───── Texte à lire

03.07.2018 • Répression

Ventes d’armes : un nouveau rapport dénonce la coopération des entreprises françaises avec le régime égyptien

Depuis son arrivée au pouvoir en Égypte en 2013, le général al-Sissi a installé un régime de répression sanglante et de surveillance généralisée. Un nouveau rapport de la Fédération internationale des droits humains (FIDH) dénonce la manière dont l’État français et plusieurs entreprises tricolores y participent en fournissant au régime d’al-Sissi du matériel militaire et de surveillance.

Publié le 3 juillet 2018 , par Rachel Knaebel

Depuis son coup d’État militaire en juillet 2013, le régime d’al-Sissi a mis en prison au moins 60 000 personnes pour des raisons politiques, dispersé des manifestations par des moyens militaires faisant des centaines de morts, sans compter les exécutions extra-judiciaires et les disparitions forcées (entre juillet 2013 et juin 2016, il y a eu en Égypte 2811 cas de disparitions forcées des mains des services de sécurité, indique la FIDH), et le recours systématique à la torture. Dans le même temps, entre 2010 et 2016, les livraisons d’armes françaises vers l’Égypte sont passées d’un volume de 39,6 millions d’euros à 1,3 milliard d’euros, rappelle la FIDH. « Certaines entreprises ont vendu des armes conventionnelles à une armée responsable de la mort de centaines de civils au nom de la guerre contre le terrorisme, notamment dans le Sinaï : navires de guerre Mistral (entreprise DCNS) ; frégates Fremm (DCNS) ; corvettes (Gowind) ; avions de combat Rafale ; véhicules blindés (Arquus) ; missiles air-air Mica et de croisière SCALP (MBDA) ; missiles air-sol 2ASM (SAGEM) », détaille le rapport (à lire ici).

──────────
───── Extrait de données

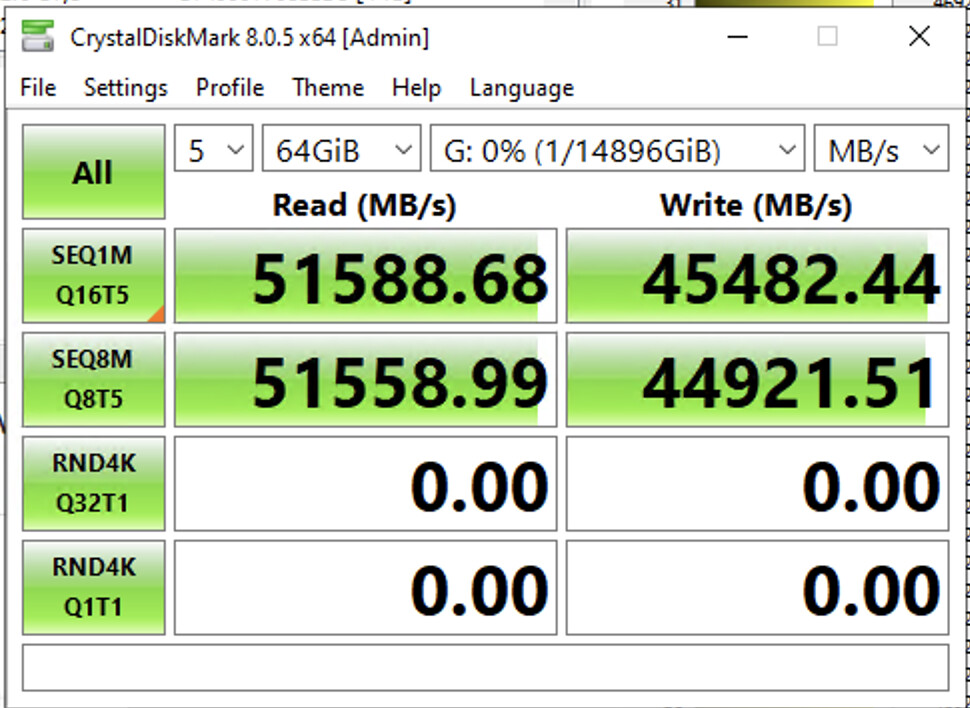The image size is (970, 708).
Task: Run all benchmarks with the All button
Action: [93, 172]
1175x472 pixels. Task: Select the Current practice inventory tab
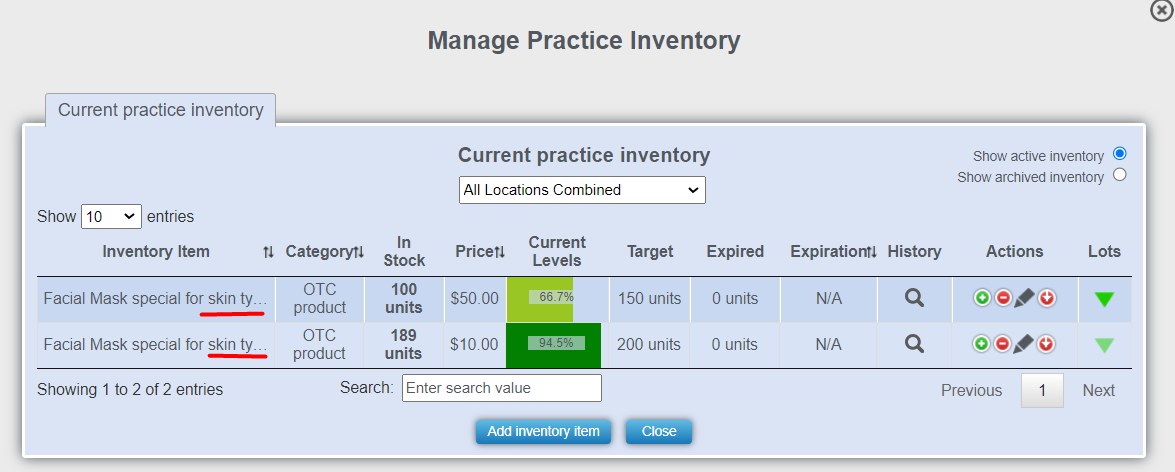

──────────

Travail demandé: Reproduisez à l’identique le passage de l’article sur les ventes d’armes françaises à l’Égypte, depuis « Depuis son arrivée » jusqu’à « et de surveillance. » inclus.

Réponse complète:
Depuis son arrivée au pouvoir en Égypte en 2013, le général al-Sissi a installé un régime de répression sanglante et de surveillance généralisée. Un nouveau rapport de la Fédération internationale des droits humains (FIDH) dénonce la manière dont l’État français et plusieurs entreprises tricolores y participent en fournissant au régime d’al-Sissi du matériel militaire et de surveillance.